— WHAT YOU SHOULD DO —
Exclude every picture. Output verbatim the lines from the one containing "You are a computer-use agent." to the end of the data.

---------- INPUT DATA ----------

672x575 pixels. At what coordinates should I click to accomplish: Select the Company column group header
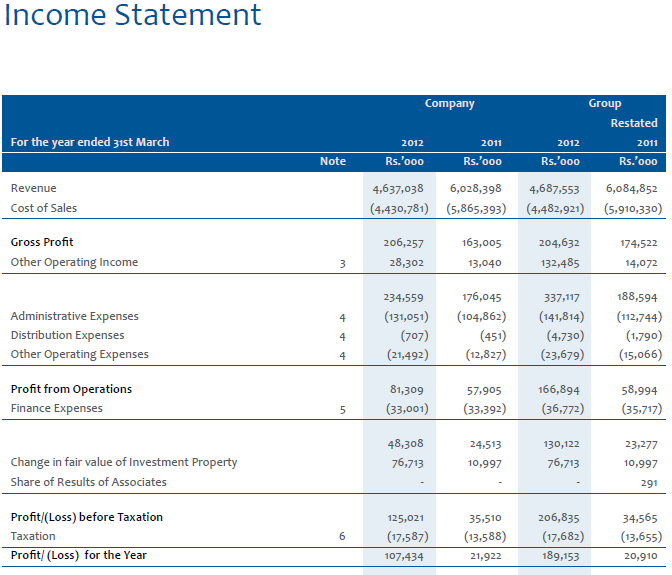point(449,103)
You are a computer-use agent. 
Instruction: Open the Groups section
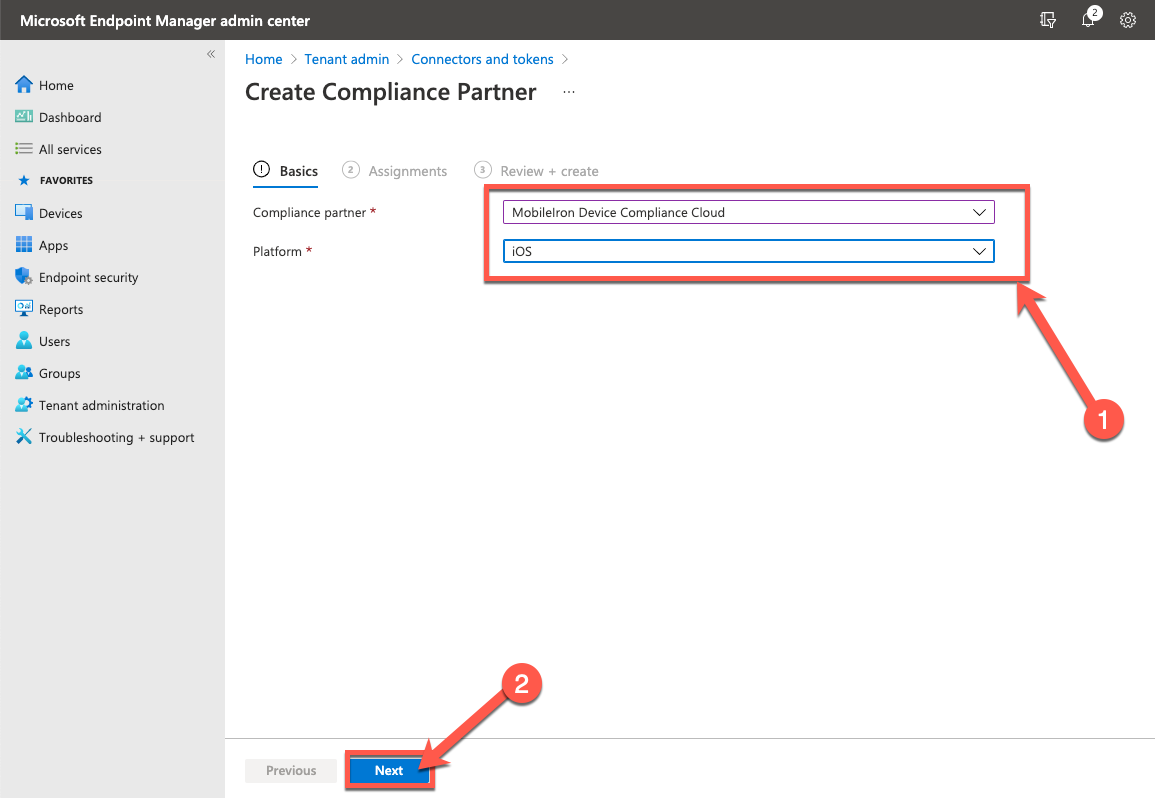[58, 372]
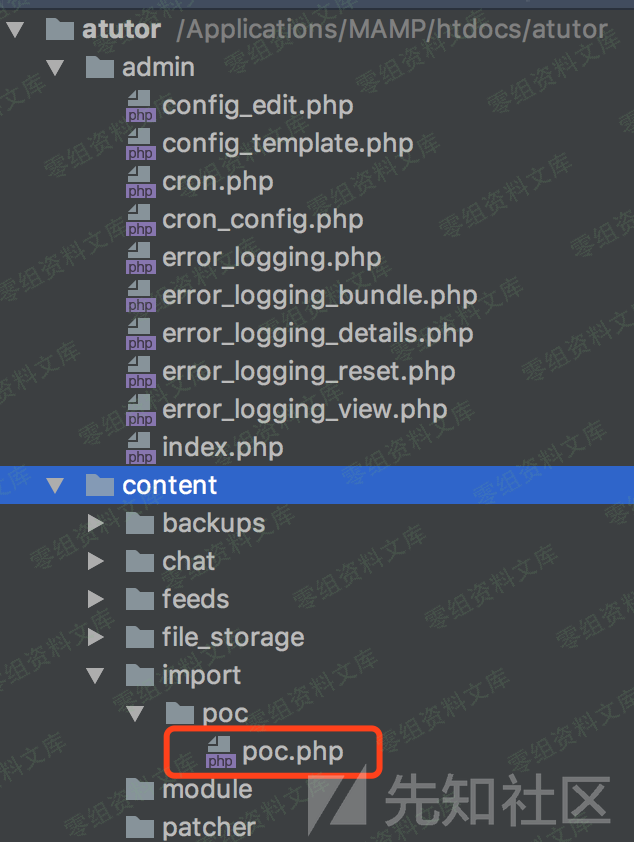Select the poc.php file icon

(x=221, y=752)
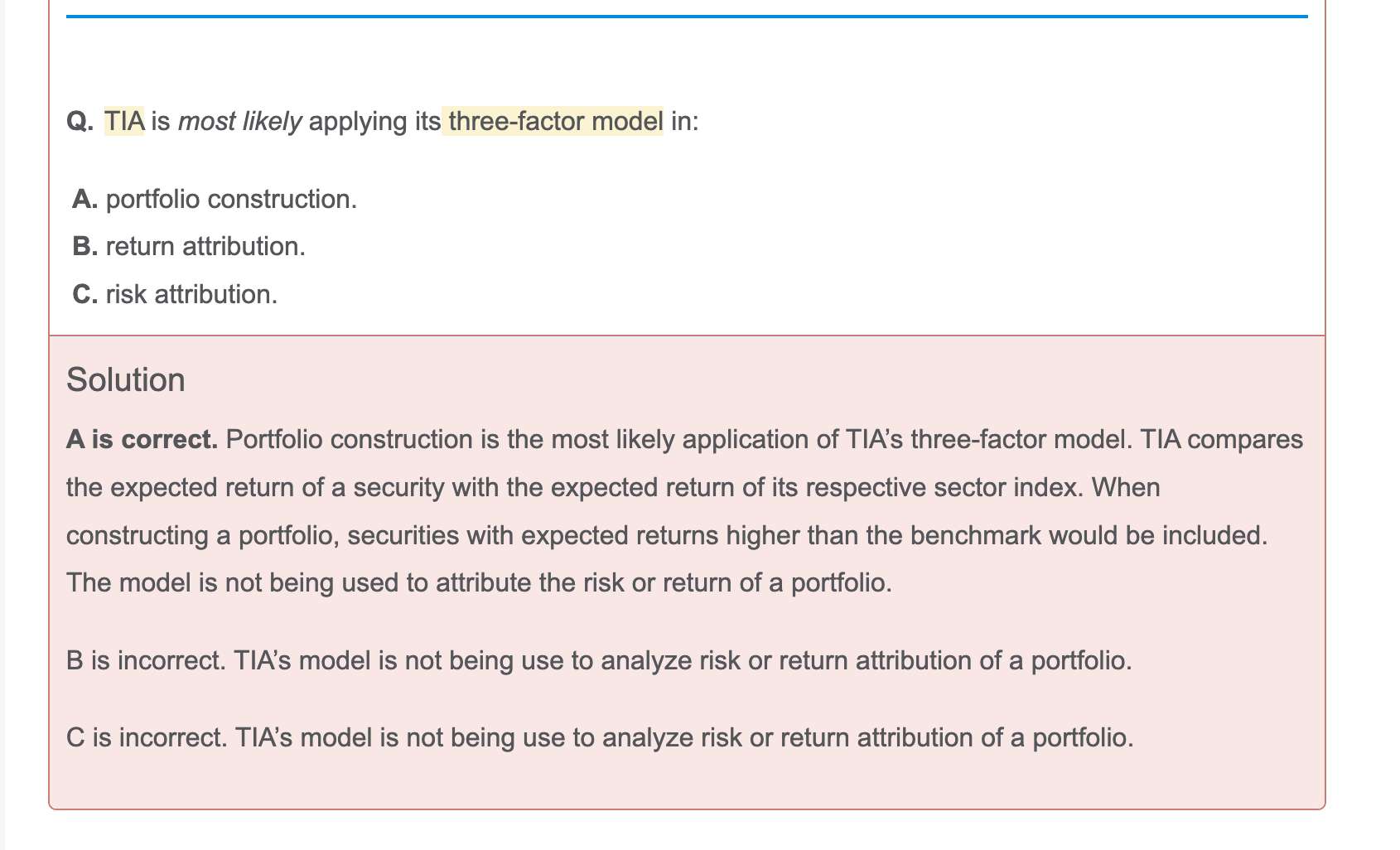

----------

— ANSWER BOX —
You are a computer-use agent. 
Instruction: Open the Groups section
[58, 372]
Select the poc.php file icon

(x=221, y=752)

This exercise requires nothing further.